The closure is a subset of a closed set - Metric spaces

Question

I'm trying to show that if $X$ is a metric space and $E, F \subset X$ where $F$ is a closed set and $E \subset F$ then we have $\bar{E} \subset F.$

Where $\bar{E}$ dentotes the closure of the set $E$. In other words $\bar{E} = E \cup E'$.

$E'$ denotes the set of all limit points.

Attempt:

If $F$ is closed and $ E \subset F$, then $F' \subset F.$ This follows since $F$ is closed. If I can show that $E' \subset F$ then I am done. I'm note quite sure how to do this. I can't just say that since $ E \subset F$ it is closed, as that is false.

Any hints appreciated.

Thanks

Answer 1

$A \subset B$ implies $A' \subset B'$ by definition of limit points. Hence $E' \subset F'$ and $F' \subset F$ so $E' \subset F$.

Answer 2

HINT

Use the sequential characterisation of a closet : a subset $A$ of a metric space $X$ is closed if and only if all convergent sequences of elements of $A$ has its limit in $A$.

SOLUTION (SPOILERS)

Let $(x_n)$ be a sequence of elements of $E$ which converges to $x \in X$. Since $E \subset F$, $(x_n)$ is a sequence of elements of $F$ and since $F$ is closed we have $x \in F$.
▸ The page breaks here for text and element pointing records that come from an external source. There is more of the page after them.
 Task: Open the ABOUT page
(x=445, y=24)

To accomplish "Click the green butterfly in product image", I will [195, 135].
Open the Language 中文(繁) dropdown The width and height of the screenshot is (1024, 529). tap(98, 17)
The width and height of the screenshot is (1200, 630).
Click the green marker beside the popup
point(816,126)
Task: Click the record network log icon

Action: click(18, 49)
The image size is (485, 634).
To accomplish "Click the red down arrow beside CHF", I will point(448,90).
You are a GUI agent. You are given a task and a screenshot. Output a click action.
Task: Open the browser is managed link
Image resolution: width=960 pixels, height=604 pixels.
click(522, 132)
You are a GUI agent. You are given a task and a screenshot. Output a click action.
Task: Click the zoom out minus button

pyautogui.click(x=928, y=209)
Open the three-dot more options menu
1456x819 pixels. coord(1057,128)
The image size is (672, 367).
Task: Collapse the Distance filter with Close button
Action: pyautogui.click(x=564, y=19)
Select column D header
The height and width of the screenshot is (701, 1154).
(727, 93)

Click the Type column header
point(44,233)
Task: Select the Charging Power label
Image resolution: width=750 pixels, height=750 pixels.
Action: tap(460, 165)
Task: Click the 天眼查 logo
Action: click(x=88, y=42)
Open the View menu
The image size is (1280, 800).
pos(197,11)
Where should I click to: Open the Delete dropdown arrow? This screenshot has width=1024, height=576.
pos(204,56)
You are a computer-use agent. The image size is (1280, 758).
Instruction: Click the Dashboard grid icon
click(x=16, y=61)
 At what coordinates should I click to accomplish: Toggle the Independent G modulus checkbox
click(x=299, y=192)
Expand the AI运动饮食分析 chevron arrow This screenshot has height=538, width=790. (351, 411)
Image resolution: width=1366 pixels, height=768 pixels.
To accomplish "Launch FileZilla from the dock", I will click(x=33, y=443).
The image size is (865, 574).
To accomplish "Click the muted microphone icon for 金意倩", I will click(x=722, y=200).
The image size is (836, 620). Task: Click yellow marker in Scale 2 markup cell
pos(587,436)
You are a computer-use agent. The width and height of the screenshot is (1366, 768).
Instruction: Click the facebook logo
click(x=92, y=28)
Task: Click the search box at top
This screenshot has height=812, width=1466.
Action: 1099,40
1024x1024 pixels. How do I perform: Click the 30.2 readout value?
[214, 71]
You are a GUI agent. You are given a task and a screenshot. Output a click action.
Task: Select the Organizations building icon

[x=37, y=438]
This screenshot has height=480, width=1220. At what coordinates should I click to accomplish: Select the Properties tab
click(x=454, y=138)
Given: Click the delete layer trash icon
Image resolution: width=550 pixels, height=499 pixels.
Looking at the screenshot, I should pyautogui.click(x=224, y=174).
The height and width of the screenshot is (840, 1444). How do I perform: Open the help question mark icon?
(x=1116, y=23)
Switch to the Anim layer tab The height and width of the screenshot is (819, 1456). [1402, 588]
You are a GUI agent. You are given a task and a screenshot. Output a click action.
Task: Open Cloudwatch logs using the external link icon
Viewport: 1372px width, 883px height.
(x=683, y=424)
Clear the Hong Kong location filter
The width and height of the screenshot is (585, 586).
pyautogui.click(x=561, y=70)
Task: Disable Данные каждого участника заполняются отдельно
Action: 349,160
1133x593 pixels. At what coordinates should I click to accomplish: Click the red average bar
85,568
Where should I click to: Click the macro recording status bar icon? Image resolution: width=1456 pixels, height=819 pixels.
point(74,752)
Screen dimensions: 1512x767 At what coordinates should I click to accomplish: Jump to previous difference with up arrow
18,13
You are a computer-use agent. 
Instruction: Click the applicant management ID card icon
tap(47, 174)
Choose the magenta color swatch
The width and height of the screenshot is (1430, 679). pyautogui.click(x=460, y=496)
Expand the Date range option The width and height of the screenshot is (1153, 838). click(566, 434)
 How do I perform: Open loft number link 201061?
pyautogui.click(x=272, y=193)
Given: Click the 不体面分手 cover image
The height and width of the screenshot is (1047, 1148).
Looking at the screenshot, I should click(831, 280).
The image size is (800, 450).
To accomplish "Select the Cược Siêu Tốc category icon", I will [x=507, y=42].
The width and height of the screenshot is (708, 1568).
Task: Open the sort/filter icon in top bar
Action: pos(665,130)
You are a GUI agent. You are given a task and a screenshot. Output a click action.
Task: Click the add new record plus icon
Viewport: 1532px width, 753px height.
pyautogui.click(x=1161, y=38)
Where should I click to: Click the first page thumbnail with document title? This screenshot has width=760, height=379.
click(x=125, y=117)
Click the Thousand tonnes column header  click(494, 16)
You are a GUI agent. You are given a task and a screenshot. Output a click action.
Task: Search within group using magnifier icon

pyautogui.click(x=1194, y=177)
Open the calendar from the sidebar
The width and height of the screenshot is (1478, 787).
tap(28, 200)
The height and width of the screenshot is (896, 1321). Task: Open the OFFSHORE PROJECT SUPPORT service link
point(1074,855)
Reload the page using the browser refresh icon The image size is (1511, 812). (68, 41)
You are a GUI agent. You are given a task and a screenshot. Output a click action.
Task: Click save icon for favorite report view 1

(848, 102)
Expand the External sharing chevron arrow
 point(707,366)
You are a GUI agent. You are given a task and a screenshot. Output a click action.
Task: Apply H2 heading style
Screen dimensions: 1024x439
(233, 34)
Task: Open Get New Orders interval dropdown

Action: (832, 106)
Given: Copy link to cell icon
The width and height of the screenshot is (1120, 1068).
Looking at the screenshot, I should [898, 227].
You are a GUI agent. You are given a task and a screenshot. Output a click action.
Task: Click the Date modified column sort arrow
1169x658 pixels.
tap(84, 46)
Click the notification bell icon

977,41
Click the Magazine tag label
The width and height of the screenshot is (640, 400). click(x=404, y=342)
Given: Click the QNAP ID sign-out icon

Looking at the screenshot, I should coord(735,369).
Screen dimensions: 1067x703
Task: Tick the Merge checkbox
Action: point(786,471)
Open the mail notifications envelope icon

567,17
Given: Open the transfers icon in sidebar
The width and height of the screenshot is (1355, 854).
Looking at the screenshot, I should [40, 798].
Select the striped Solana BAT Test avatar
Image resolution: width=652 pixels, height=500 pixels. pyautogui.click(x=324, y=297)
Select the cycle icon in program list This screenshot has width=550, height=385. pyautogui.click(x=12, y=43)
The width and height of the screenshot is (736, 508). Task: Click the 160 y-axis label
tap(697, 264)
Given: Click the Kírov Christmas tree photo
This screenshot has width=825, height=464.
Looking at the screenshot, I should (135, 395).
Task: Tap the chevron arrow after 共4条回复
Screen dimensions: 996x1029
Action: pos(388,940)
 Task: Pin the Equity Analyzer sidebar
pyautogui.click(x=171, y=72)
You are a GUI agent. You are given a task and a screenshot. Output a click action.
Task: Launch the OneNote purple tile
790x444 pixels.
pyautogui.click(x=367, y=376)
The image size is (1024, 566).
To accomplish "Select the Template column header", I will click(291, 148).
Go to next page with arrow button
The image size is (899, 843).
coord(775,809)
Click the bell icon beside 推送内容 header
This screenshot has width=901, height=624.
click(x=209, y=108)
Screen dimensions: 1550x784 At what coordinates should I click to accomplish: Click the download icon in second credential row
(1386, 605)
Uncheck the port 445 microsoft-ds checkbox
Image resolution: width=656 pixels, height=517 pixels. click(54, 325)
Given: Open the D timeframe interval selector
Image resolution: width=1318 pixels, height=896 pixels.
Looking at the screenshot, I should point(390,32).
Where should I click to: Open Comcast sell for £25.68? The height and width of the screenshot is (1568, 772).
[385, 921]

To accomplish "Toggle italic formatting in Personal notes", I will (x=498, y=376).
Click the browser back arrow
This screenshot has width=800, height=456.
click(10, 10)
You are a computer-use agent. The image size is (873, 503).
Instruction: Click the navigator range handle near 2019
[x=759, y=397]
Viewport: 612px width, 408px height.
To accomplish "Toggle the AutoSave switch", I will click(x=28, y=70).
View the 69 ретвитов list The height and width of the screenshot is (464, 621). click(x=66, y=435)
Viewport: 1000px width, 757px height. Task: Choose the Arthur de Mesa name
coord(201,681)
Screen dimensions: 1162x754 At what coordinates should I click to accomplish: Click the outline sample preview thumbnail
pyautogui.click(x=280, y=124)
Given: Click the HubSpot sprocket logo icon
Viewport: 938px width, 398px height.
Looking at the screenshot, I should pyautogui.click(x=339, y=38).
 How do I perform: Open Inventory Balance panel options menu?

Therefore $\bar{E} \subset F$.

Answer 3

This result holds in any topological space, not just metric spaces.

Let $X$ be any topological space, let $F$ be any closed subset of $X$, and let $E$ be any set such that $E \subset F$. Then $\overline{E} \subset F$ also.

Proof:

Let $p$ be any limit point of set $E$ in $X$. Let $U$ be any open set containing $p$. Then $$U \cap E \setminus \{ p \} \neq \emptyset. $$ That is, there exists a point $x \in X$ such that $x \neq p$ and $x \in U \cap E$. But as $E \subset F$, so this $x$ also satisfies $x \in U \cap F$. Thus we obtain $x \in U \cap F \setminus \{ p \}$, which shows that $$ U \cap F \setminus \{ p \} \neq \emptyset, $$ where $U$ is any open set of $X$ containing point $p$. So $p$ is also a limit point of set $F$.

Thus we have shown that $$ E^\prime \subset F^\prime. \tag{1} $$

But as set $F$ is closed in $X$, so we also have $$ F^\prime \subset F. \tag{2} $$

From (1) and (2) we also obtain $$ E^\prime \subset F, $$ and as $E \subset F$, so we have $$ \overline{E} = E \cup E^\prime \subset F \cup F = F, $$ that is, $$ \overline{E} \subset F, $$ as required.

Hope this helps.

Answer 4

Another definition of closure of a set is the following.

Let be $E$ a set then $\bar{E}=\cap_{\gamma \in \Gamma} D_{\gamma}$ where $\{ D_{\gamma} :$ are closed sets that contain $E$)

Then as $F$ is closed and contain $E$, you have $\bar{E} \subset \cap_{\gamma \in \Gamma} D_{\gamma} \subset F$.